La Diète, appelée « Landtag », est composée de 25 députés, élus pour quatre ans dans deux circonscriptions : Oberland et Unterland. Les élections se déroulent suivant un scrutin de liste à la proportionnelle avec un seuil de représentativité de 8%. Le vote est obligatoire mais dans le pays le plus riche du monde, l’amende n’est que de 20 CHF (environ 18€), une pacotille quand le revenu mensuel moyen dépasse les 11 500 dollars (environ 9 500€). Au Liechtenstein, pas de clivage gauche-droite mais tout de même deux partis qui dominent le jeu politique : le Parti Progressiste des Citoyens (Fortschrittliche Bürgerpartei FBP) classé à droite et l’Union Patriotique (Vaterländische Union VU) résultat de la fusion entre le Parti Populaire Chrétien Social plutôt de centre-droit et le Service Liechtensteinois pour la Patrie d’obédience nationale-socialiste. L’Union Patriotique est aujourd’hui située au centre-droit, plutôt libéral-conservateur et marquée par les idées de la démocratie chrétienne. Enfin, trois autres partis politiques : les Indépendants (Die Unabhängigen DU) populistes de droite et eurosceptiques, les Démocrates pour le Liechtenstein (Demokraten Pro Liechtenstein DPO) parti eurosceptique de droite, et la Liste Libre (Freie Liste FL) écologiste et de centre-gauche, complètent le paysage politique liechtensteinois.

Résultats serrés, un nouveau parti et une surprise de taille !

Les élections législatives du 7 février 2021 ont vu deux partis l’emporter avec une quasi égalité des voix : le FBP et le VU, le premier rassemblant 35,89% des suffrages et le second 35,88%. Les deux géants de la vie politique liechtensteinoise vont donc devoir continuer de gouverner ensemble, le Landtag étant notamment chargé de désigner le Premier ministre, de proposer des lois et des référendums. Surprise majeure, les Indépendants disparaissent de la diète, terrassée par une nouvelle force politique : les Démocrates pour le Liechtenstein qui remportent 11,14% des voix et obtiennent ainsi deux sièges. Le choc est de taille, les Indépendants avaient obtenu 18,41% des voix en février 2017 et 5 sièges, ils n’en conservent aucun lors de ces nouvelles élections.
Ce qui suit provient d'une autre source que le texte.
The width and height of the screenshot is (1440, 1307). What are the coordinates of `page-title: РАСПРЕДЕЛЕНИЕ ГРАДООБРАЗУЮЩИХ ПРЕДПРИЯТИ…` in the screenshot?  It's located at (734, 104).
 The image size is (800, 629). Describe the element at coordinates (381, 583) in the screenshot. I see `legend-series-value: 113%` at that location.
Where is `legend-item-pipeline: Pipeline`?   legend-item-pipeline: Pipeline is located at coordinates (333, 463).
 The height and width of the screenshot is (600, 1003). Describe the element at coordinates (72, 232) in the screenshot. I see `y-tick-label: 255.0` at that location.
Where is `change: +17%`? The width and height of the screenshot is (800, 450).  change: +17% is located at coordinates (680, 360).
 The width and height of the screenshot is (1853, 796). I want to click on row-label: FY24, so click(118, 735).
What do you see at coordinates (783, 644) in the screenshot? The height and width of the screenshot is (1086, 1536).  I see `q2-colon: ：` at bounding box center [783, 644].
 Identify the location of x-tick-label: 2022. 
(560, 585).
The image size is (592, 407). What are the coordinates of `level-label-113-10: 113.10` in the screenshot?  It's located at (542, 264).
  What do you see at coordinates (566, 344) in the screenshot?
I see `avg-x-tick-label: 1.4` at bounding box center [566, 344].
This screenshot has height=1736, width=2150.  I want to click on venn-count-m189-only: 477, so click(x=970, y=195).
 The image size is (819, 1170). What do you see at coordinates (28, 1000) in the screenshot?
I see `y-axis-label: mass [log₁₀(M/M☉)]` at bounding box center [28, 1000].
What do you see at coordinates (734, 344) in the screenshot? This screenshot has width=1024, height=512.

La véritable sensation de ces élections est cependant ailleurs. Pour la première fois de son histoire, le Liechtenstein pourrait avoir une femme à la tête de son gouvernement ! En effet, si la coalition FBP-VU devrait se poursuivre non sans mal, Sabine Monauni (FBP), actuelle ambassadrice du Liechtenstein en Belgique et auprès de l’Union européenne, passée notamment par le Collège d’Europe a de fortes chances d’être nommée Première ministre de la Principauté. Une information sensationnelle dans un pays où les femmes ne peuvent voter que depuis 36 ans ! Cette nouvelle, combinée à la volonté du Liechtenstein d’harmoniser son économie à ses voisins européens, pourrait aussi ouvrir une page nouvelle dans les relations entre l’Union européenne et le Liechtenstein marquées autrefois par l’indifférence et la méfiance, aujourd’hui par la collaboration et demain, peut-être, par l’intégration.